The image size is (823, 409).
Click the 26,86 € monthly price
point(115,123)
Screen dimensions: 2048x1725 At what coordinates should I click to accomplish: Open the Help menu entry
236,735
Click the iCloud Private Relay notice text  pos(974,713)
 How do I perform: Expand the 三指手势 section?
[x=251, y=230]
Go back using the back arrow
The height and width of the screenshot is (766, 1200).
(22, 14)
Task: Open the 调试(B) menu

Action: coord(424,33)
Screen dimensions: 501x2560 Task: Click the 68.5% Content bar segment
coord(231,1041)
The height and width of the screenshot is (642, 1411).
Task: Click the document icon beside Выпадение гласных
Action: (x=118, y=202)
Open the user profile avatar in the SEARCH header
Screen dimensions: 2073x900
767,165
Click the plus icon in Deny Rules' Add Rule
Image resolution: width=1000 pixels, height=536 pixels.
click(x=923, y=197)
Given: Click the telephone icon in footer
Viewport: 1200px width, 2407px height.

·····

Rewrite every line of the records above as a JSON list of strings, with one string for each line and no entries for blank lines.

Complete answer -
[
  "The image size is (823, 409).",
  "Click the 26,86 € monthly price",
  "point(115,123)",
  "Screen dimensions: 2048x1725 At what coordinates should I click to accomplish: Open the Help menu entry",
  "236,735",
  "Click the iCloud Private Relay notice text  pos(974,713)",
  " How do I perform: Expand the 三指手势 section?",
  "[x=251, y=230]",
  "Go back using the back arrow",
  "The height and width of the screenshot is (766, 1200).",
  "(22, 14)",
  "Task: Open the 调试(B) menu",
  "Action: coord(424,33)",
  "Screen dimensions: 501x2560 Task: Click the 68.5% Content bar segment",
  "coord(231,1041)",
  "The height and width of the screenshot is (642, 1411).",
  "Task: Click the document icon beside Выпадение гласных",
  "Action: (x=118, y=202)",
  "Open the user profile avatar in the SEARCH header",
  "Screen dimensions: 2073x900",
  "767,165",
  "Click the plus icon in Deny Rules' Add Rule",
  "Image resolution: width=1000 pixels, height=536 pixels.",
  "click(x=923, y=197)",
  "Given: Click the telephone icon in footer",
  "Viewport: 1200px width, 2407px height."
]